The PBS series Independent Lens did a piece on this called February One: The Story of the Greensboro Four. (Here's a preview on YouTube.) It's worth tracking down.

I live in Greensboro, and I taught at A&T for five years. It's a university that is fiercely proud of its history, and justifiably so. This is the monument of the Greensboro Four in front of the Dudley Building on campus--I'm always moved when I go by there.

Thank you for posting this.
posted by kortez at 2:51 PM on February 1, 2010 [1 favorite]


James Farmer, co-founder of the Congress of Racial Equality, and the last survivor of the “Big Four,” was a Professor of Civil Rights History at my college. I was lucky enough to take his class before he passed away. Week, after amazing, inspiring week, he gave us first hand accounts of his experiences during the civil rights movement. When he got tired of talking (he wasn't well and the class was over three hours long) he showed episodes of Blackside's documentary of the Civil Right's Movement, Eyes on the Prize.

Eyes on the Prize covers the Greensboro sit-ins, in episode 3, Ain’t Scared of your Jails.

I've known lots of people who can't grasp that Jim Crowe and the Civil Right's Movement happened within living memory. Sitting in Dr. Farmer's presence weekly inoculated me of that cognitive dissonance.
posted by dchrssyr at 3:57 PM on February 1, 2010


Civil rights : still going strong

Woolworth's : banished to the dustbin of history


I live about 6 blocks from a Woolworth's. They even have a restaurant, presumably with a lunch counter. The whole store blows, though, it's exclusively low-quality cheap wares, so I haven't bothered to try the restaurant. But it's there.
posted by Joakim Ziegler at 4:15 PM on February 1, 2010


A newspaper column I wrote last year, in which the strategy of non-violence (among other things) is discussed by the surviving members of the Greensboro Four.
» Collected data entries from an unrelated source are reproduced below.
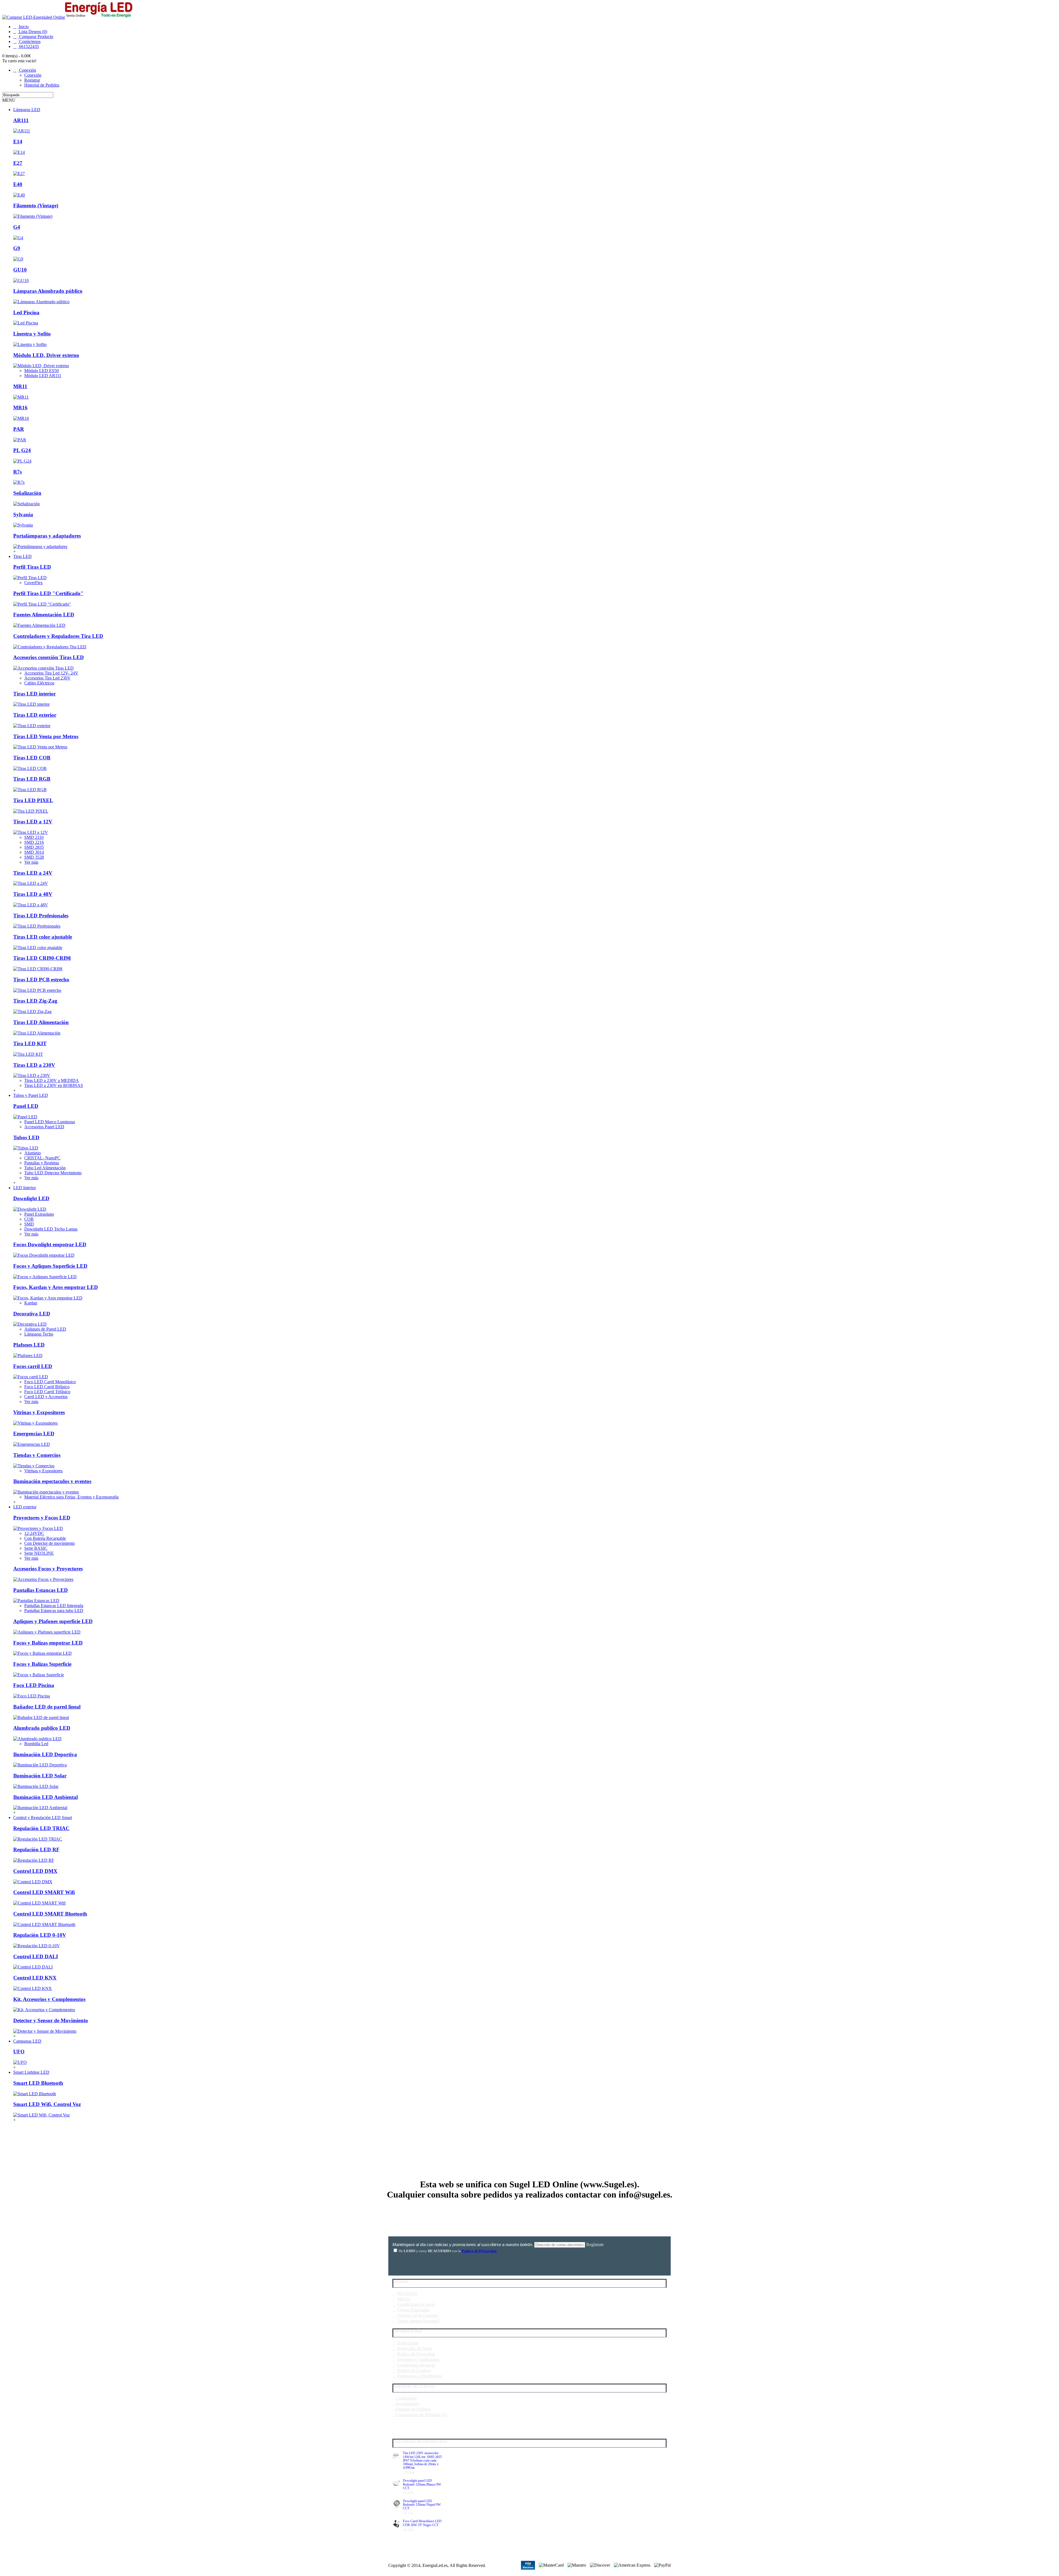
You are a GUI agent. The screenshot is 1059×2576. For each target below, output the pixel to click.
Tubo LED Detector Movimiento (53, 1172)
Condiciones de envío (416, 2304)
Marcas (403, 2298)
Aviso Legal (407, 2343)
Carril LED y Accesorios (46, 1396)
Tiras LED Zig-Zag (35, 1001)
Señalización (27, 493)
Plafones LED (29, 1345)
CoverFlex (33, 582)
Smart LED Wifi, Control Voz (47, 2104)
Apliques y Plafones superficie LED (53, 1621)
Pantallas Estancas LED (40, 1590)
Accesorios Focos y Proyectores (48, 1569)
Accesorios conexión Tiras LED (48, 657)
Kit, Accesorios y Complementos (49, 1999)
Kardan (30, 1303)
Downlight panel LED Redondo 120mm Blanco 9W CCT (422, 2484)
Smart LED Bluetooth (38, 2083)
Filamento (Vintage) (35, 205)
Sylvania (23, 514)
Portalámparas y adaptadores (47, 536)
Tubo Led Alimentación (45, 1167)
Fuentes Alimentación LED (43, 614)
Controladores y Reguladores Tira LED (58, 636)
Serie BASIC (35, 1548)
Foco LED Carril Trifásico (47, 1391)
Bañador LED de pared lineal (47, 1707)
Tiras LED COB (31, 758)
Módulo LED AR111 (42, 375)
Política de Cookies (414, 2370)
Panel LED (25, 1106)
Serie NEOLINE (39, 1553)
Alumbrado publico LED (41, 1728)
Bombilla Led (36, 1743)
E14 (17, 141)
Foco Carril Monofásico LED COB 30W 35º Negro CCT (422, 2523)
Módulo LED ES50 (41, 370)
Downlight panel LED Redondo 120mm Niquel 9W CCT (422, 2504)
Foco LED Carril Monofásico (50, 1381)
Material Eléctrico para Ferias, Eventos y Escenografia (71, 1497)
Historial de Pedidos (412, 2409)
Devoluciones (407, 2403)
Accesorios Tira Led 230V (47, 678)
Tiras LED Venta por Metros (45, 736)
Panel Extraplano (39, 1214)
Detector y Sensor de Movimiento (50, 2020)
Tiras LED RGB (31, 779)
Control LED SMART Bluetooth (50, 1914)
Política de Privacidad (416, 2354)
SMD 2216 (34, 842)
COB (29, 1219)
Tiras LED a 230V (34, 1065)
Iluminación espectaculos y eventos (52, 1481)
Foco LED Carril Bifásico (46, 1386)
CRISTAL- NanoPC (42, 1158)
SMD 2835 (34, 847)
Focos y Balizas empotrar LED (48, 1643)
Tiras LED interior (34, 694)
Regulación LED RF (36, 1849)
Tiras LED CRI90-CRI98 (42, 958)
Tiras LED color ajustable (42, 937)
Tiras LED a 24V (32, 873)
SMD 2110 (34, 837)
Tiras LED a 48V (32, 894)
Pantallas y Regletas (41, 1163)
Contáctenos (406, 2398)
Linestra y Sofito (32, 334)
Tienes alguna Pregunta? (418, 2321)
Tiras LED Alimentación (41, 1022)
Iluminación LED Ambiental (45, 1797)
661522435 (407, 2293)
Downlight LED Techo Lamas (50, 1229)
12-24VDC (34, 1533)
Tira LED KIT (30, 1043)
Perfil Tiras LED (32, 567)
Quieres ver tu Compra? (418, 2315)
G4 (16, 227)
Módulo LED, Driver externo (46, 355)
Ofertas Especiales (413, 2310)
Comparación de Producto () (421, 2414)
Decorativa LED (31, 1314)
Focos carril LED (32, 1366)
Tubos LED (26, 1137)
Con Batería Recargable (45, 1538)
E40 (17, 184)
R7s (17, 472)
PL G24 (22, 450)
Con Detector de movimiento (49, 1543)
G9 (16, 248)
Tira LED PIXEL (33, 800)
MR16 (20, 407)
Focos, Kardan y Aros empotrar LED (55, 1287)
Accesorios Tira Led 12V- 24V (51, 673)
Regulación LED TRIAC (41, 1828)
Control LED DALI (35, 1956)
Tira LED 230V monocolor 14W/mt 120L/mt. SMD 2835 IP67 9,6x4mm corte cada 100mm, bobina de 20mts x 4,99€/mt (422, 2460)
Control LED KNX (35, 1978)
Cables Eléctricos (39, 683)
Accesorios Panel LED (44, 1126)
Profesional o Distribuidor (419, 2376)
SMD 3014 (34, 852)
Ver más (31, 862)
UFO (19, 2051)
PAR (18, 429)
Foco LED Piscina (33, 1685)
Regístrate (595, 2244)
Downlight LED (31, 1198)
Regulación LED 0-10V (39, 1935)
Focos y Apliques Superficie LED (50, 1266)
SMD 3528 (34, 857)
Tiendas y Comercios (36, 1455)
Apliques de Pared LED (45, 1329)
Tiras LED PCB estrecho (41, 979)
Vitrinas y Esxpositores (39, 1412)
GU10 (20, 270)
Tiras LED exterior (34, 715)
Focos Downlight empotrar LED (49, 1244)
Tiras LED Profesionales (40, 915)
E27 (17, 163)
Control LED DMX (35, 1871)
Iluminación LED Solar (39, 1776)
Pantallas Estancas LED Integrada (53, 1605)
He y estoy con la (447, 2251)
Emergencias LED (33, 1433)
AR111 (21, 120)
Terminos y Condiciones (418, 2359)
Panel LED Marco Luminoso (49, 1121)
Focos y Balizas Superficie (42, 1664)
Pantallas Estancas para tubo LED (53, 1610)
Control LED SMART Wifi (44, 1892)
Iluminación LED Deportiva (45, 1754)
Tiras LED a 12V (32, 821)
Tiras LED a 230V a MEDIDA (51, 1080)
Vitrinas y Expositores (43, 1470)
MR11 (20, 386)
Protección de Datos (414, 2348)
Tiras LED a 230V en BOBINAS (53, 1085)
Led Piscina (26, 312)
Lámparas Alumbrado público (47, 291)
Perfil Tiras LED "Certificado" (48, 593)
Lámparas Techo (38, 1334)
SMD (29, 1224)
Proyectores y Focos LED (41, 1518)
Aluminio (32, 1153)
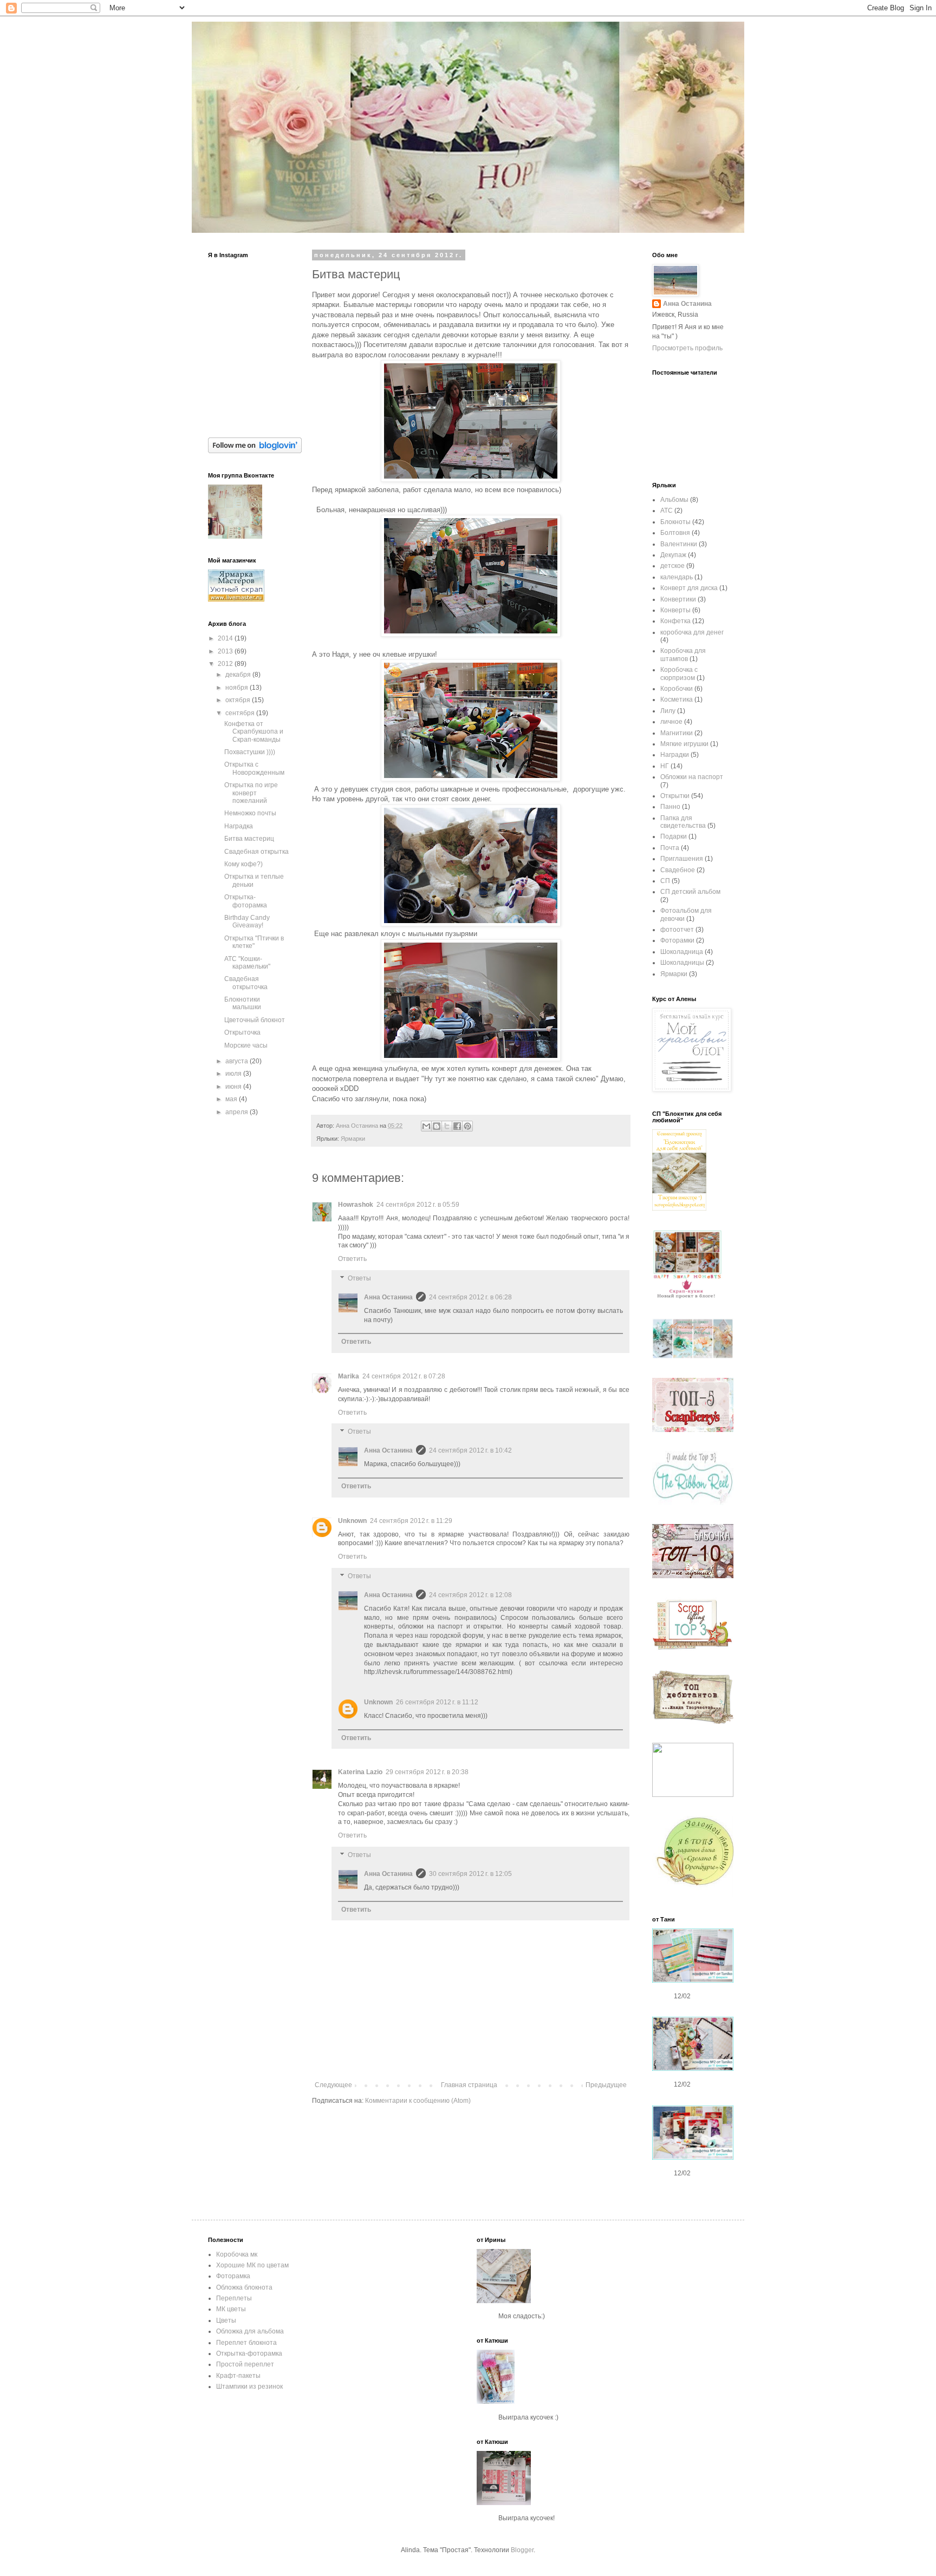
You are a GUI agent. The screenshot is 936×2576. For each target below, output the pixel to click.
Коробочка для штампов (683, 654)
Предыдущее (606, 2085)
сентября (240, 713)
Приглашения (681, 858)
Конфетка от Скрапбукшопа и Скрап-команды (253, 731)
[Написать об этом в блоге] (436, 1126)
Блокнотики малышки (242, 1003)
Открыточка (242, 1032)
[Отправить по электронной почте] (426, 1126)
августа (237, 1061)
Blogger (522, 2550)
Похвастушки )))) (249, 752)
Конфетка (675, 621)
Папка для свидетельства (683, 821)
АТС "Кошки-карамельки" (247, 962)
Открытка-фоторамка (245, 900)
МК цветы (231, 2309)
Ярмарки (353, 1138)
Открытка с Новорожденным (254, 768)
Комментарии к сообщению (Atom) (418, 2100)
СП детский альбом (690, 891)
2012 (226, 664)
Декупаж (673, 555)
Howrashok (355, 1204)
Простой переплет (245, 2364)
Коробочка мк (236, 2254)
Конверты (675, 610)
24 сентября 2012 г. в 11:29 (411, 1521)
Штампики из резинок (249, 2386)
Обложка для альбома (250, 2331)
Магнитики (676, 733)
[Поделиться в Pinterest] (467, 1126)
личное (671, 721)
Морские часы (246, 1045)
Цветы (226, 2320)
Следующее (333, 2085)
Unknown (352, 1521)
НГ (664, 766)
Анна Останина (388, 1297)
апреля (237, 1112)
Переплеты (234, 2298)
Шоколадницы (682, 962)
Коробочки (676, 688)
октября (238, 700)
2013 (226, 651)
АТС (666, 510)
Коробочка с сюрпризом (679, 673)
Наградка (238, 826)
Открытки (675, 796)
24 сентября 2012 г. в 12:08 (470, 1595)
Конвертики (678, 599)
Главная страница (469, 2085)
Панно (670, 806)
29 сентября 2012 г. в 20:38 (427, 1772)
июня (234, 1086)
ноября (237, 687)
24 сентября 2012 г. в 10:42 (470, 1450)
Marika (348, 1376)
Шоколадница (681, 952)
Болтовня (675, 533)
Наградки (674, 755)
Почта (669, 848)
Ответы (359, 1278)
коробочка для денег (692, 632)
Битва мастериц (249, 838)
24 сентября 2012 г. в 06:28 (470, 1297)
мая (232, 1099)
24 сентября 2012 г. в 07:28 (403, 1376)
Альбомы (674, 500)
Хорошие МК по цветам (252, 2265)
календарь (676, 577)
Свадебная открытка (256, 851)
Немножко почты (250, 813)
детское (672, 566)
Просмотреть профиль (687, 348)
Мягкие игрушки (684, 744)
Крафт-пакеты (238, 2375)
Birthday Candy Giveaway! (247, 921)
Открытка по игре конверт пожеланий (251, 793)
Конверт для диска (689, 588)
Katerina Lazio (360, 1772)
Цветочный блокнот (254, 1020)
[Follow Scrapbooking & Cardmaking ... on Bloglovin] (255, 451)
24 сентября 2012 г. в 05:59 (417, 1204)
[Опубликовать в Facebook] (457, 1126)
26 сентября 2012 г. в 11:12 (437, 1702)
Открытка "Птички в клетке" (254, 942)
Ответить (352, 1259)
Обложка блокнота (244, 2287)
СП (665, 881)
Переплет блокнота (246, 2342)
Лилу (667, 711)
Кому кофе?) (243, 864)
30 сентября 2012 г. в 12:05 (470, 1874)
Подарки (673, 836)
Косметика (676, 699)
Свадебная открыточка (246, 982)
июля (234, 1073)
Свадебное (677, 870)
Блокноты (675, 522)
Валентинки (678, 544)
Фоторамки (677, 940)
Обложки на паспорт (691, 777)
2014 (226, 638)
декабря (238, 674)
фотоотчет (677, 929)
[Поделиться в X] (446, 1126)
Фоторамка (233, 2276)
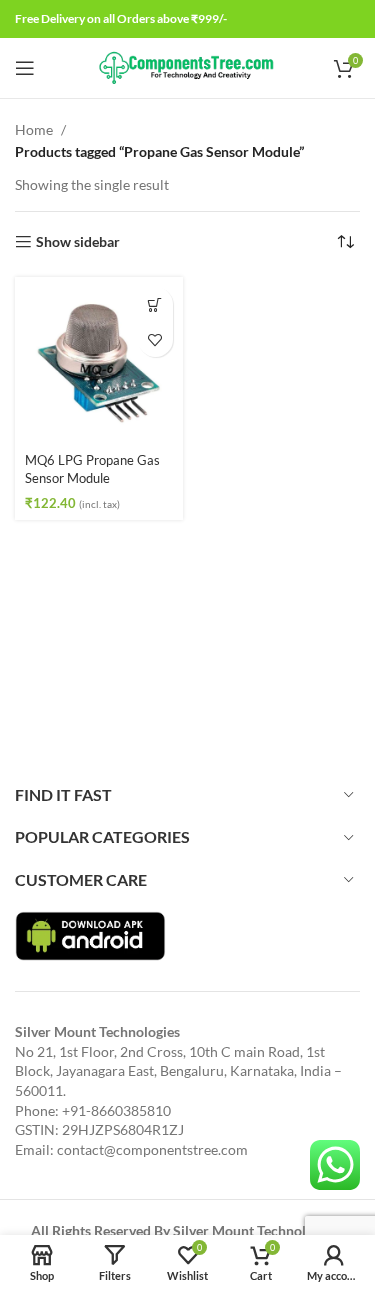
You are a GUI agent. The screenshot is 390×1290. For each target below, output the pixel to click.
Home (34, 129)
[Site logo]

Also at the link is a nice photo taken by my wife.

I'm a native of this city, but I found my knowledge was limited.

Please forgive the self-quote: "I knew the story of the Sit-ins. I knew the pride this city takes in this piece of local history. But I did not know how the philosophy of passive resistance had come to the store at the corner of South Elm and Sycamore. I looked at myself, and at my own 17-year-old son, and I wondered, where does a college kid find the strength to risk his life for justice?"
posted by Buckley at 4:45 PM on February 1, 2010


I love that Woolworths is long gone from our shores, but the fight for equality retains it's strides form those days.

Now we need to wait for the bigoted and ignorant people from 'those days' to die, and perhaps true equality can commence...
posted by Jinx of the 2nd Law at 7:57 PM on February 1, 2010


Now we need to wait for the bigoted and ignorant people from 'those days' to die, and perhaps true equality can commence...

It isn't that easy. See Lou Dobbs. See the minutemen (read that as "mi-noot," of minor importance; insignificant; trifling).